As president and CEO from 1991 to 2003 of the Minnesota Orchestra Association—which operates both the orchestra and Orchestra Hall—Hyslop developed and implemented long-term strategies, planned and managed budgets, and managed artistic and administrative staff. Now he’s offering his extensive management experience to arts organizations throughout the United States.
In August, he launched Minneapolis-based Hyslop & Associates, whose areas of specialization are executive search and recruiting, strategic planning, fundraising strategies, and providing organizations with an objective perspective regarding internal problems. Hyslop’s clients have included the Houston Symphony, the Los Angeles Philharmonic, the Milwaukee Symphony, and the Duluth Superior Symphony Orchestra.
In a sense, Hyslop & Associates began in 2004, when Hyslop and Doug Patti, a former executive with the American Symphony Orchestra League, an orchestra “trade association” based in New York City, founded a consulting firm called Executive Arts Resources. But as Hyslop explains, “Doug had a young family, and I think all the road stuff was just too much.” The partnership was dissolved after three years, but Hyslop decided to carry on.

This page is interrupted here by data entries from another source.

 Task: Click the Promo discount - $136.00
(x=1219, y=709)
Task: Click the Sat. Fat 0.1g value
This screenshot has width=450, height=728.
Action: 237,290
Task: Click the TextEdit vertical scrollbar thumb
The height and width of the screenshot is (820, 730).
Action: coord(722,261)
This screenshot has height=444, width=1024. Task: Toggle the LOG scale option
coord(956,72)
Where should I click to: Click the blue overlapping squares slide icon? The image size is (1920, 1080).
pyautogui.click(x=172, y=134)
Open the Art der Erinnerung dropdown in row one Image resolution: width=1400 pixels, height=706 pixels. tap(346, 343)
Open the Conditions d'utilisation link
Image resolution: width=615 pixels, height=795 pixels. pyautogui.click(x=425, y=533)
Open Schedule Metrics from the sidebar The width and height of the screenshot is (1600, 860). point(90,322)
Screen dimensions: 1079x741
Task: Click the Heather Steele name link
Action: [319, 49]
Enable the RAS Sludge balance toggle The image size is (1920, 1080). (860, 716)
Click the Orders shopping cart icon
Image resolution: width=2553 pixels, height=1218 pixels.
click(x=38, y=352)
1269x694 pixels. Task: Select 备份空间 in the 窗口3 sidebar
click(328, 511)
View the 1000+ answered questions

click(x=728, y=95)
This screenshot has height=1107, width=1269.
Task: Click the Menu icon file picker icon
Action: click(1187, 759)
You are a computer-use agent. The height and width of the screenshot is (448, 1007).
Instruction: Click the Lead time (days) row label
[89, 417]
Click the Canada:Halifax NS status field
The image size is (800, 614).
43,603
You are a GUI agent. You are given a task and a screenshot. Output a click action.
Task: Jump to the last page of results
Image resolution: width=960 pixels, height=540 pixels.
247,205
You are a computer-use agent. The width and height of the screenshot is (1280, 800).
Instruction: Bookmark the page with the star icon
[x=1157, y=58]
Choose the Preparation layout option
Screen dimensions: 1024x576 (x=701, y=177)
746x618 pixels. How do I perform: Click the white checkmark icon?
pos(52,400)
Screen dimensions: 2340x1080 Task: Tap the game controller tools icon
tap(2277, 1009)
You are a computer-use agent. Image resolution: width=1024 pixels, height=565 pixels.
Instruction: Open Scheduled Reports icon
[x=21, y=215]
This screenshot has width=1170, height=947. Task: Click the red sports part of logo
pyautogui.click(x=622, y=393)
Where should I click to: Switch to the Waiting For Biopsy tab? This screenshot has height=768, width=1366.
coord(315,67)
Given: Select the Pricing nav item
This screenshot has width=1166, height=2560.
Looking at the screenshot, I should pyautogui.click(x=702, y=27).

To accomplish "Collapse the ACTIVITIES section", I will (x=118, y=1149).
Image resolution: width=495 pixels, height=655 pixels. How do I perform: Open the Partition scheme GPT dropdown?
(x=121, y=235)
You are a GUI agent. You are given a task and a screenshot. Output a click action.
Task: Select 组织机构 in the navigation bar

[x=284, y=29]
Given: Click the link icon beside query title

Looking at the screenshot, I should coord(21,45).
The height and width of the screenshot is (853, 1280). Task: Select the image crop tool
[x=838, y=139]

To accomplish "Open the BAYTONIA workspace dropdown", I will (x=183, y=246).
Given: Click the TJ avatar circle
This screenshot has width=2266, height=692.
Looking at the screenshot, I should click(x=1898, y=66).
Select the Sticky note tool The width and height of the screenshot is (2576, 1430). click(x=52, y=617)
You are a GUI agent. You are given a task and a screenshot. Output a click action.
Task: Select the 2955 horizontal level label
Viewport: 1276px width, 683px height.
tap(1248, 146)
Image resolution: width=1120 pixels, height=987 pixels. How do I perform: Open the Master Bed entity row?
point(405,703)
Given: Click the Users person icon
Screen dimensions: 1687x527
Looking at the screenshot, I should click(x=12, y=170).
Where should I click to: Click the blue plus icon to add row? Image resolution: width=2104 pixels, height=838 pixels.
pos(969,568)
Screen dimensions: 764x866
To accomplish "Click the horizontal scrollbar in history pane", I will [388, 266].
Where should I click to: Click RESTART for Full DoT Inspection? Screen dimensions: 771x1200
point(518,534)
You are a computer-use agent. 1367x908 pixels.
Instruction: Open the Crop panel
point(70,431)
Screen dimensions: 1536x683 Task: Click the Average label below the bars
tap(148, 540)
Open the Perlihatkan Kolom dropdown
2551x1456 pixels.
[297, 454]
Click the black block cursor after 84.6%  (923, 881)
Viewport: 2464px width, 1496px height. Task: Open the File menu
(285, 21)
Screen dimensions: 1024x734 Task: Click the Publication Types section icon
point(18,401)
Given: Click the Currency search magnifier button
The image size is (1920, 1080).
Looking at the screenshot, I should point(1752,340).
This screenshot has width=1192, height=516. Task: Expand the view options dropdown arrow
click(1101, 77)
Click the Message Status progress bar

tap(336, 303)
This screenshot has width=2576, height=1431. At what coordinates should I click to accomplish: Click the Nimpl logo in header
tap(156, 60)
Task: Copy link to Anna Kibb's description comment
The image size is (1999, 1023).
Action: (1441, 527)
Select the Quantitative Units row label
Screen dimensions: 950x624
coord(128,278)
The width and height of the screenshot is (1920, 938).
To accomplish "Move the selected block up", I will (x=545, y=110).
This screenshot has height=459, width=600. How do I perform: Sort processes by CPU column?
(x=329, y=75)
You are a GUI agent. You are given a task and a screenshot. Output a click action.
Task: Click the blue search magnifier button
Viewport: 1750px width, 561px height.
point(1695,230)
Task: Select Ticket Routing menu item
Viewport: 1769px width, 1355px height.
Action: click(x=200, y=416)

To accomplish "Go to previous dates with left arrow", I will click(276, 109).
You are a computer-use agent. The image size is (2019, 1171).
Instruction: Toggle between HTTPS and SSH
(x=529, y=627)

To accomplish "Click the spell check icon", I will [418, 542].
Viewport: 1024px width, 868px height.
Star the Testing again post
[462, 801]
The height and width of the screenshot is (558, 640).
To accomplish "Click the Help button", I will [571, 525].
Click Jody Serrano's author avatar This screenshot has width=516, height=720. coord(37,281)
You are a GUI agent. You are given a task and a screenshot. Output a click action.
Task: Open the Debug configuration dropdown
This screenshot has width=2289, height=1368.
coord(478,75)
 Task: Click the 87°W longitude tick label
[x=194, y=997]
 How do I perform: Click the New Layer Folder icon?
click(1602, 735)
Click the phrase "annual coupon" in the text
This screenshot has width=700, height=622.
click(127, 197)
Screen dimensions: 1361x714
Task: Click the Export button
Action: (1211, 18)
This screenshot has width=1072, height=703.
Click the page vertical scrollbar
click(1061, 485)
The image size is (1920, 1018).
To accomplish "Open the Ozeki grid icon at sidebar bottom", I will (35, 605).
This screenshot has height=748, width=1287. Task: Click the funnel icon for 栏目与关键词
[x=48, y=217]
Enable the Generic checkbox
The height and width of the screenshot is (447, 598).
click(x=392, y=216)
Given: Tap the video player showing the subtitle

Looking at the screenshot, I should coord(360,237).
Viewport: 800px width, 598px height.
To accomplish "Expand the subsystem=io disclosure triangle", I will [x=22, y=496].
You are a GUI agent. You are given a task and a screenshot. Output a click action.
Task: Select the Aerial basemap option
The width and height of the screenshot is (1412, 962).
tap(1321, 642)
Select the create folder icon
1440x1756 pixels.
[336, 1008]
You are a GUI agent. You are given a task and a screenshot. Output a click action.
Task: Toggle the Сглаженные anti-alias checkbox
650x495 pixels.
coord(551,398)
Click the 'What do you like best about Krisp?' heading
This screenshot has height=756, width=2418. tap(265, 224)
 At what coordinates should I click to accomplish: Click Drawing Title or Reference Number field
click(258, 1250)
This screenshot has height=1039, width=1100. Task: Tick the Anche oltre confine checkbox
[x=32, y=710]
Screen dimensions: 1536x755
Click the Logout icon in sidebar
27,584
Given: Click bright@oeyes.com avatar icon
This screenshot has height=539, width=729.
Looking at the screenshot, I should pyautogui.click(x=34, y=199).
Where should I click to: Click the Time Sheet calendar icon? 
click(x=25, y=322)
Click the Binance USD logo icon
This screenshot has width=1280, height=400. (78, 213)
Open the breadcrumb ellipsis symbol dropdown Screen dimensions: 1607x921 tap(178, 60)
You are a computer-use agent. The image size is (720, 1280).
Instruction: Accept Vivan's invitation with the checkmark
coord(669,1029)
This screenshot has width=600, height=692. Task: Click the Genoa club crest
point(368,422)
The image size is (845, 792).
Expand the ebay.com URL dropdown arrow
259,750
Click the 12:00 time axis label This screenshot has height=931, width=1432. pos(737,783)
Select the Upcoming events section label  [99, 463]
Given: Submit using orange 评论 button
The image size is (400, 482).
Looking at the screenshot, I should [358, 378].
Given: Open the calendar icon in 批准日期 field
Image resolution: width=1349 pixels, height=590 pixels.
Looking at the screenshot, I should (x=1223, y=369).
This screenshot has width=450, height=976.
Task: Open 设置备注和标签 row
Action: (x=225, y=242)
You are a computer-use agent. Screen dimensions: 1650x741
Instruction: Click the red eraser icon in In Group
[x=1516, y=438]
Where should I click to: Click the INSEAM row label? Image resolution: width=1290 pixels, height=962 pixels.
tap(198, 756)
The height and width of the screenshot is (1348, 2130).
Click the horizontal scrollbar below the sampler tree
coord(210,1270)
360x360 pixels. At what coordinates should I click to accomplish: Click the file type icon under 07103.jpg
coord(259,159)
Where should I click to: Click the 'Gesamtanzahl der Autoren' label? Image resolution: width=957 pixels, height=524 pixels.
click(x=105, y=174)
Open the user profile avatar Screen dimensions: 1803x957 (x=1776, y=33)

“Initially, the market that was there was orchestras—a lot of them, ranging in size from tiny ones to big year-round operations like the Houston Symphony,” Hyslop says. “What I’ve endeavored to do since I started consulting is take my skills and broaden my reach beyond orchestras.” He has done work for the Santa Fe Opera and the Sun Valley Arts Center, a Ketchum, Idaho, organization that enlisted him to help fill a key staff position. Hyslop also has been contracted to determine the feasibility of remodeling the Grand Theatre in Wheaton, Illinois, and the constructing of a performing arts center in Federal Way, Washington.
“Typically, feasibility studies are done by a consultant that comes from either academia or from a development company,” Hyslop says. “What I bring is the fact that I’ve done feasibility studies as a consultant, but I’ve also been the CEO that had to implement an entire study, and I’ve been on volunteer boards where I’ve been involved with the campaign. I’ve seen it from all three sides of an organization, and that’s been helpful, I think, to my clients.”
Hyslop’s current billings are now about $250,000. “Over a three-year period, I’d like to take us over $500,000,” he says.